Rewrite the post on AI tools below from "As much as I’m" through "what’s going on.", swapping "movie" for "film".

- **Text block**:
#####

💭 What Happens When the Apprentice Magician Plays with God’s Wands?
Building on my previous posts about meta-understanding and on my relationship with AI tools, today I’m sharing a bit of a conflicting interest.
In recent months, every noise you hear seems to carry AI with it. It is everywhere, and it won’t stop or go away anytime soon. We can’t really deny what’s in front of us. The capabilities of AI tools in the last few months are completely insane. I’m not talking only about content creation tools, but also deeply technical ones.
As much as I’m concerned with privacy and all that, it’s impossible to ignore that AI is here and changing everything right now—for better or for worse. I often remind myself of the movie Don’t Look Up when I’m too stubborn to see what’s going on.
The Grail for Developers
One particular tool that piqued my interest is Google’s code wiki (an AI-powered codebase explorer), where you can dive into repositories and learn whatever you want using an AI assistant. As a software developer, this feels like a grail. You cherry-pick what you want, and it’s delivered exactly as you need it.

#####

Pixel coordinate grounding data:
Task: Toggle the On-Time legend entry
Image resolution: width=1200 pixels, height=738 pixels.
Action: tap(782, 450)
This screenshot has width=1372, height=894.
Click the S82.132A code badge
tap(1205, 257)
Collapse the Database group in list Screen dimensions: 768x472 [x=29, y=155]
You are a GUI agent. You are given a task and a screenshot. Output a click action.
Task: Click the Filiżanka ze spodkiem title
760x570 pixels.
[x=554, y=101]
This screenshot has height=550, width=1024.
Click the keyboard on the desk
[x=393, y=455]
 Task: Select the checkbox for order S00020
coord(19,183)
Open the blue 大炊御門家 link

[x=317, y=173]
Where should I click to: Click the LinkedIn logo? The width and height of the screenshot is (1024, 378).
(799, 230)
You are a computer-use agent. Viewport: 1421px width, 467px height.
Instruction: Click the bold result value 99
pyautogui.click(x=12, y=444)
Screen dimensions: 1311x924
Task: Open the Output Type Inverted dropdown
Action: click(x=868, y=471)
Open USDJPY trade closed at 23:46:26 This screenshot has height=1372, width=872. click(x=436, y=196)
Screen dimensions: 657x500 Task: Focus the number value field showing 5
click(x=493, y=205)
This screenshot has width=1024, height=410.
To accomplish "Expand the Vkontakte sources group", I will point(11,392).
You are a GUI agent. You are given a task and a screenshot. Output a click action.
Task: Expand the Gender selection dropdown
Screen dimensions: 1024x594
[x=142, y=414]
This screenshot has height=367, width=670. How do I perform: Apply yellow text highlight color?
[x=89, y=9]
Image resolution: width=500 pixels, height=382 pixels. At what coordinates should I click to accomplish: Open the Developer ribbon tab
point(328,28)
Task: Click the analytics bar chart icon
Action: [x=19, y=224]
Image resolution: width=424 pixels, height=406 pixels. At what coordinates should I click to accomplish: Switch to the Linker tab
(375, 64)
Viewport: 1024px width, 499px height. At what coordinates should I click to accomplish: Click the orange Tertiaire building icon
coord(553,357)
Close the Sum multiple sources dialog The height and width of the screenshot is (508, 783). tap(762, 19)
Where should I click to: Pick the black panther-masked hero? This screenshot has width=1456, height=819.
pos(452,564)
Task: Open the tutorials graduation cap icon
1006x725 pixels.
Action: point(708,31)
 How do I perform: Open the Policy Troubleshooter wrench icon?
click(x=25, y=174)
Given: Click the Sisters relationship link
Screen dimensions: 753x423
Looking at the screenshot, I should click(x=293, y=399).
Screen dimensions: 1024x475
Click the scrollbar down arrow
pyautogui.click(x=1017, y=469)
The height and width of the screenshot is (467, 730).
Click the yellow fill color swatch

#####

- **Answer section**:
As much as I’m concerned with privacy and all that, it’s impossible to ignore that AI is here and changing everything right now—for better or for worse. I often remind myself of the film Don’t Look Up when I’m too stubborn to see what’s going on.